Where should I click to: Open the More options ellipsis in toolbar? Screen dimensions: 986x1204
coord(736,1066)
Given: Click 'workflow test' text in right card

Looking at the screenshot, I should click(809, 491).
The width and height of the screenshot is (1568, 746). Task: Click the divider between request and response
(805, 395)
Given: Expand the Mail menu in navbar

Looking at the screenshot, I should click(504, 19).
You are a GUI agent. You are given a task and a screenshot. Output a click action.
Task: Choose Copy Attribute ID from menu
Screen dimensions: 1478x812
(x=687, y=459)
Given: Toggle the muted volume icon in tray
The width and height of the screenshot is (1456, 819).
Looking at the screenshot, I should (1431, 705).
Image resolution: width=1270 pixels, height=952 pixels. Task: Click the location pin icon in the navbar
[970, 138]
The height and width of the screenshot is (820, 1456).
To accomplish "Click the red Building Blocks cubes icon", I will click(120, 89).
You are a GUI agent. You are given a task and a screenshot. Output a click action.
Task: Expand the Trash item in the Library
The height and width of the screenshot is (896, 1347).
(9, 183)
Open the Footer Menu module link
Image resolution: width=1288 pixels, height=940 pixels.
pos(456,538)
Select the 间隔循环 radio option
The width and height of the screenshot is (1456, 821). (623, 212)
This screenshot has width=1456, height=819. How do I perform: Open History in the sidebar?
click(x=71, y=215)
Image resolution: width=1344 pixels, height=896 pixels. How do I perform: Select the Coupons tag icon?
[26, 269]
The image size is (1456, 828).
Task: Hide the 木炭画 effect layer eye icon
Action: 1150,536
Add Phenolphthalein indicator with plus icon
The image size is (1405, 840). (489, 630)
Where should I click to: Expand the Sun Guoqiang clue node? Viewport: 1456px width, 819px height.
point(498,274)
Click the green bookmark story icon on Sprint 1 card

> _Goal of the exercise_
Word for word, restate the data above from its first line down to and including the line with "Given: Toggle the muted volume icon in tray".

> _Reply to the task_
Where should I click to: Open the More options ellipsis in toolbar? Screen dimensions: 986x1204
coord(736,1066)
Given: Click 'workflow test' text in right card

Looking at the screenshot, I should click(809, 491).
The width and height of the screenshot is (1568, 746). Task: Click the divider between request and response
(805, 395)
Given: Expand the Mail menu in navbar

Looking at the screenshot, I should click(504, 19).
You are a GUI agent. You are given a task and a screenshot. Output a click action.
Task: Choose Copy Attribute ID from menu
Screen dimensions: 1478x812
(x=687, y=459)
Given: Toggle the muted volume icon in tray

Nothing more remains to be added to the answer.